In addition to the contiguous arrays of lenses, FIG. 5 illustrates examples of replicated lenses on separate individual transparent substrates 126C, 126D. As shown in FIG. 5, lenses 124E, 124F are provided on opposite sides of each transparent substrate 126C. Likewise, lenses 124G, 124H are provided on opposite sides of each transparent substrate 126D. In some implementations, lenses may be provided on only one side of each transparent substrate 126C, 126D. A respective spacer 116E and lens baffle 116F is provided on the object-side of each transparent substrate 126C, 126D. The lens baffle 116F can help block stray light and prevent it from entering the module.

Various modifications are possible. For example, in some instances, an inner partition portion 117 may be provided on the sensor-side of the transparent substrate 126B and/or may be provided on either one or both sides of the transparent substrate 126A. Likewise, the presence or location of the spacers may differ in some implementations. For example, spacers 116A or 116B may be omitted in some cases. Similarly, instead of providing the spacer 116D on the object-side of the transparent substrate 126B, spacers may be provided on the sensor-side of the transparent substrate 126C. Further, in some instances, spacers 116E may be placed on the sensor-side of the transparent substrate 126D. Other modifications are possible as well.

The transparent substrate 126A, 126B, 126C, 126D of FIG. 5 then can be attached to one another, by way of the spacers, to form a hybrid stack of lens arrays, as shown in FIG. 6. The lowest spacer 116A separates the stack of lens arrays from the image sensor 12, which is on a PCB or other substrate 14. As illustrated in FIG. 6, the hybrid lens array package includes at least one laterally contiguous lens array combined with at least one laterally non-contiguous array of lenses. In this case, each of the contiguous arrays of lenses includes multiple lenses positioned on a common transparent substrate 126A (or 126B), and each of the laterally non-contiguous array of lenses includes multiple lenses positioned, respectively, on individual transparent substrate 126C (or 126D). In some cases, improved alignment can be achieved. Although the lateral position of the lenses that are attached to a common transparent substrate is fixed, the lateral positions of the single lenses are not fixed with respect to the other lenses in the same lateral array. The implementation illustrated by FIGS. 5 and 6 can obviate the need for a lens barrel.

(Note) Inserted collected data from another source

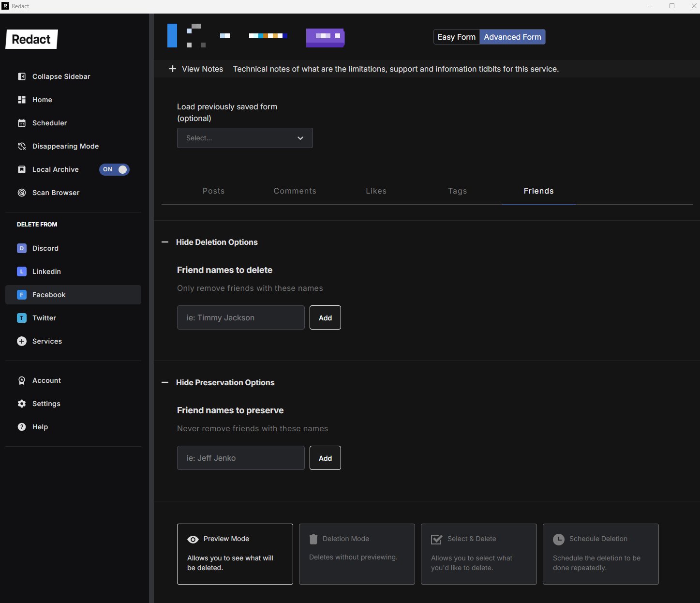Open Disappearing Mode from the sidebar

(x=65, y=146)
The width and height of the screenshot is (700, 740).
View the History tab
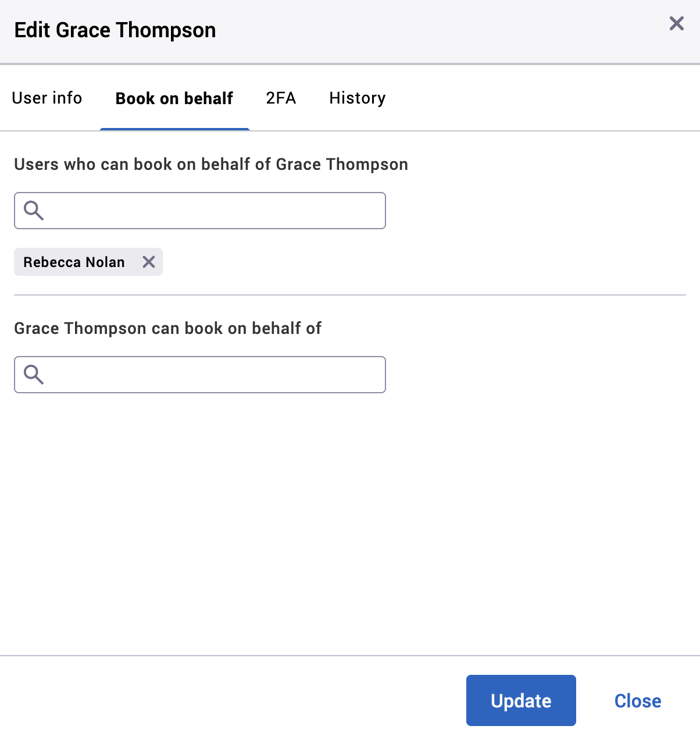point(357,98)
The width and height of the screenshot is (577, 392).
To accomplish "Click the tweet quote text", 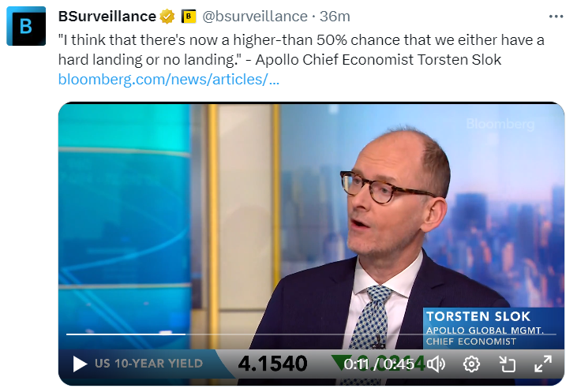I will pyautogui.click(x=302, y=48).
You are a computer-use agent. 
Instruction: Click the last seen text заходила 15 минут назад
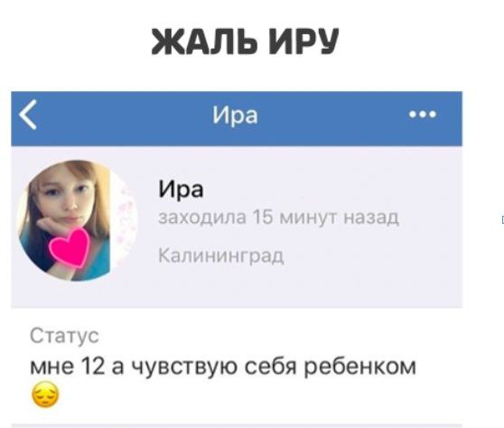(279, 218)
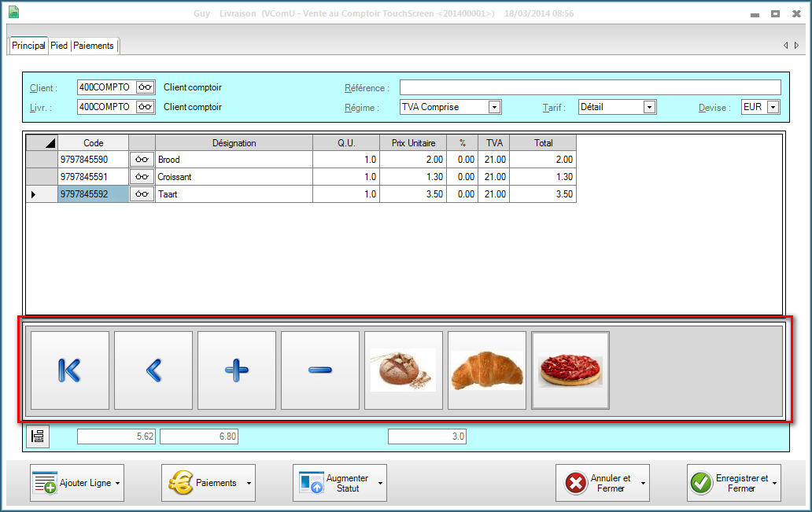The height and width of the screenshot is (512, 812).
Task: Expand the Régime TVA Comprise dropdown
Action: (494, 107)
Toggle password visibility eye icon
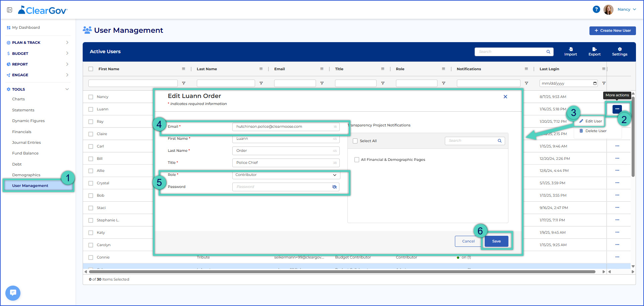This screenshot has height=306, width=644. pos(334,187)
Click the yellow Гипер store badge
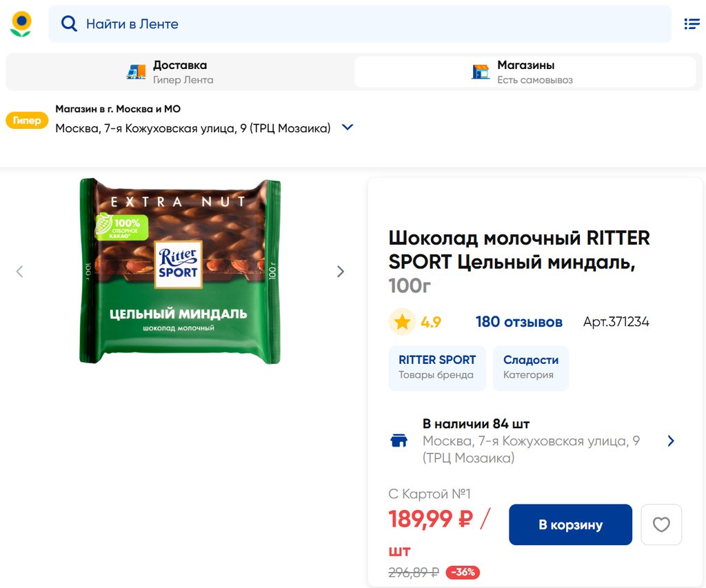The height and width of the screenshot is (588, 706). click(x=27, y=121)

As noted above, in some instances, a beam shaping element that forms part of a laterally non-contiguous array of beam shaping elements may nevertheless be contiguous with one or more beam shaping elements in the same optical channel (i.e., along the same optical axis). Thus, for example, the lenses on the object-side of the substrates 126D in FIG. 6 form a laterally non-contiguous array of beam shaping elements, even though each of the object-side lenses is contiguous with another lens on the sensor-side of the same substrate.

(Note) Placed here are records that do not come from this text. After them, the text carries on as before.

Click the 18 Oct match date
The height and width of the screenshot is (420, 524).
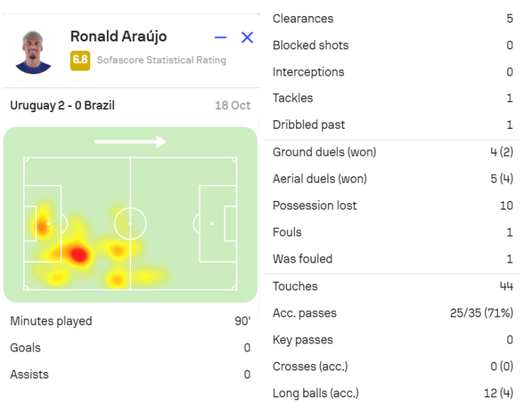tap(233, 106)
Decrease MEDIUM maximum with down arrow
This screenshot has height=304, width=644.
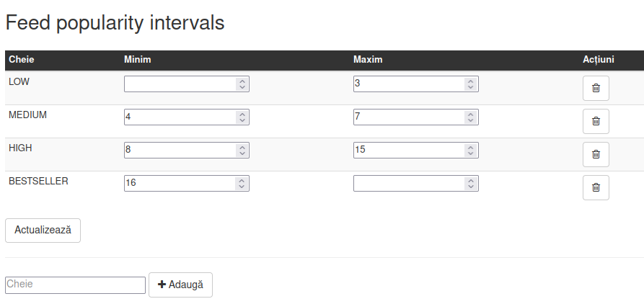471,120
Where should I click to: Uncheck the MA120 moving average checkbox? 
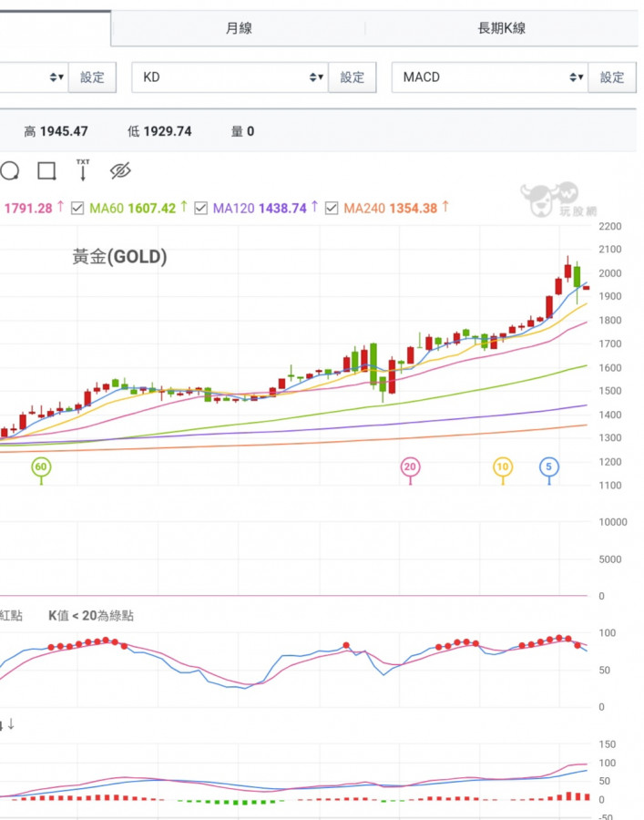[x=201, y=209]
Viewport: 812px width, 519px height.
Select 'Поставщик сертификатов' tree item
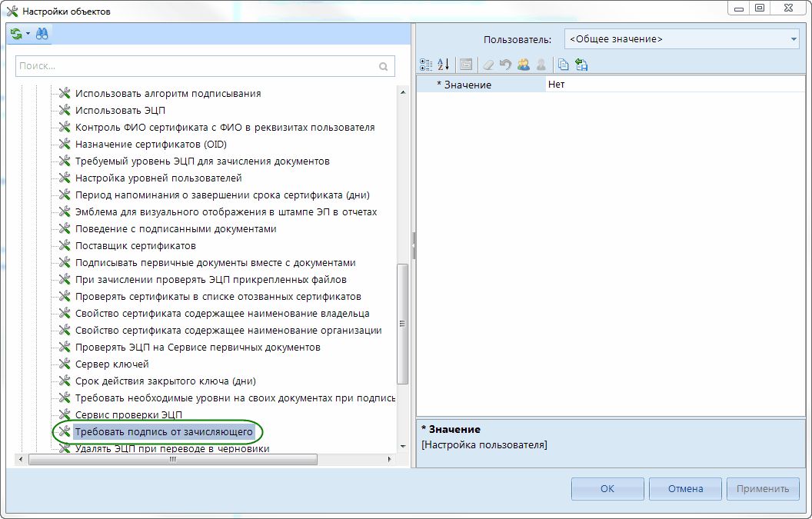[135, 246]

In the illustrated example of FIGS. 1 and 6, the lenses in a given array are displaced laterally from one another, such that each lens array is substantially parallel to the image sensor 12 and such that the lenses in the given array are substantially co-planar with other lenses in the same array. In other implementations, the lenses in at least one of the arrays may not be substantially co-planar with other lenses in the same array. For example, as shown in FIG. 7, the individual lenses 128 that form a non-contiguous array near the top (object-side) of the stack are not substantially co-planar with one another. Instead, the lenses 128 in the top array are offset vertically from one another (i.e., along the direction of the optical axis). This can be accomplished, for example, by providing spacers 116E of different heights for the various optical channels. Also, in the foregoing examples, the lenses in each particular array are substantially parallel to the image sensor 12. However, in some cases, the lenses and transparent substrate in one or more of the non-contiguous arrays may be disposed at an angle such that they are not substantially parallel to the image sensor 12.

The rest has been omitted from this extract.